Тревожные признаки были повсюду: осуждающие вздохи старых верных слуг, которые никогда не позволили бы себе более открыто выразить недовольство перед девочкой, которую они должны были оберегать. Или еще более явные свидетельства: когда Инес изредка встречалась во дворе с Альберто (дома они уже не виделись), он щипал ее за щеку и говорил «Привет, Инесита-Инес» с той виноватой жалостью, какую обычно испытываешь к безнадежно влюбленному в тебя человеку, которому не можешь ответить взаимностью. Были и другие, вовсе вопиющие признаки: Беатрис тайком ускользала из дома в одежде, неприличной для ее возраста, которая смотрелась на ней потрясающе. Блузка, обтягивающие лиловые брюки и турецкие тапочки казались словно нарисованными на теле: все вызывающее сидело на Беатрис просто великолепно.
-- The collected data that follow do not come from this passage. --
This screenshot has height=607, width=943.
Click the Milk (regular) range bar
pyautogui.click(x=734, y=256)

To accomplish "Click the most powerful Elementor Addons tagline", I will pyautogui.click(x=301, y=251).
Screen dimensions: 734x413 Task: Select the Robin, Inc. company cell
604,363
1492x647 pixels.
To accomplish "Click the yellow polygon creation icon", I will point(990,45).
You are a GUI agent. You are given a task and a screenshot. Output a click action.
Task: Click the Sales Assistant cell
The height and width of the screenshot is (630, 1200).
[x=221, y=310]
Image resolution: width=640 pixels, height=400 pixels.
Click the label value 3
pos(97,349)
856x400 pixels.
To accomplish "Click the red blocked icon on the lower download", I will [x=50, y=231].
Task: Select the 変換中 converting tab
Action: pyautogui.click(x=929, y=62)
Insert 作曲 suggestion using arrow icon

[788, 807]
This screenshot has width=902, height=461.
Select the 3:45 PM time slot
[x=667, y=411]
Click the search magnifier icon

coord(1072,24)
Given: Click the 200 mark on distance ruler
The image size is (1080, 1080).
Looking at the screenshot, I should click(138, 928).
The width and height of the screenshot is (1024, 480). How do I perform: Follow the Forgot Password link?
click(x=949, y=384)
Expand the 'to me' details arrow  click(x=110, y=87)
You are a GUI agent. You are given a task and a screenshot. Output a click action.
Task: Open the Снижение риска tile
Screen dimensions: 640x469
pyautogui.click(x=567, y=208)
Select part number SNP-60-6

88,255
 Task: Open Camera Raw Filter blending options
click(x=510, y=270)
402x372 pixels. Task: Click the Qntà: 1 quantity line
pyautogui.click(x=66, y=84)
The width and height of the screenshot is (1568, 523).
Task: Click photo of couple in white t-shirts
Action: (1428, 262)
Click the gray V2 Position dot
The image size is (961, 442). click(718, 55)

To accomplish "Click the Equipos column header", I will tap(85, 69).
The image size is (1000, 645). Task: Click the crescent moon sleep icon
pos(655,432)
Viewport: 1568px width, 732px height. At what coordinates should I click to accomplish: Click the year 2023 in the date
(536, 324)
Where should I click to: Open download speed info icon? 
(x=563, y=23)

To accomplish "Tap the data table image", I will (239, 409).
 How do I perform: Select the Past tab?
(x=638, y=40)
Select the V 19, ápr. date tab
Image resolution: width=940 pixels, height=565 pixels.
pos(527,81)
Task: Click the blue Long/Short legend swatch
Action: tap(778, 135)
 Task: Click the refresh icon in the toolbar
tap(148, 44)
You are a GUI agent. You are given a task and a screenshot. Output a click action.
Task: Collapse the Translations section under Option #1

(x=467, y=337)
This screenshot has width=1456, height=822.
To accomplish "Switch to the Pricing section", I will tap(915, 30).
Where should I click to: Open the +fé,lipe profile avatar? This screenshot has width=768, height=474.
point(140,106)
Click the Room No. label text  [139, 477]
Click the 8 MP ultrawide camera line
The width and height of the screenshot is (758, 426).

Незабываемое малиновое мороженое, которое Инес ела в тот момент, когда ее детская наивность рухнула, а любовь превратилась в мучение, снова приснилось ей на следующую ночь после визита двух мужчин в черном. Инес даже ждала этого, потому что в худшие моменты жизни давнее воспоминание всегда преследовало ее. При любых неприятностях и переживаниях этот кошмар завладевал всей ночью, заставляя вновь переживать то, что она почувствовала однажды в кафе «Бруин». Эта картина всплывала в сознании Инес с такой ясностью, что реальность и сон менялись местами: все настоящее казалось ирреальным и незначительным по сравнению с другим, ужасающим видением. Пурпурная струйка — сначала тоненькая и медленная, а потом все более обильная — вытекала из ее открывшегося от удивления рта, капая ей на шею, заливая ее всю. И в тот момент Инес видела не свою мать, и уж тем более не Альберто (она поклялась никогда больше не смотреть ему в лицо), а лишь свои собственные, перепачканные чем-то красным пальцы.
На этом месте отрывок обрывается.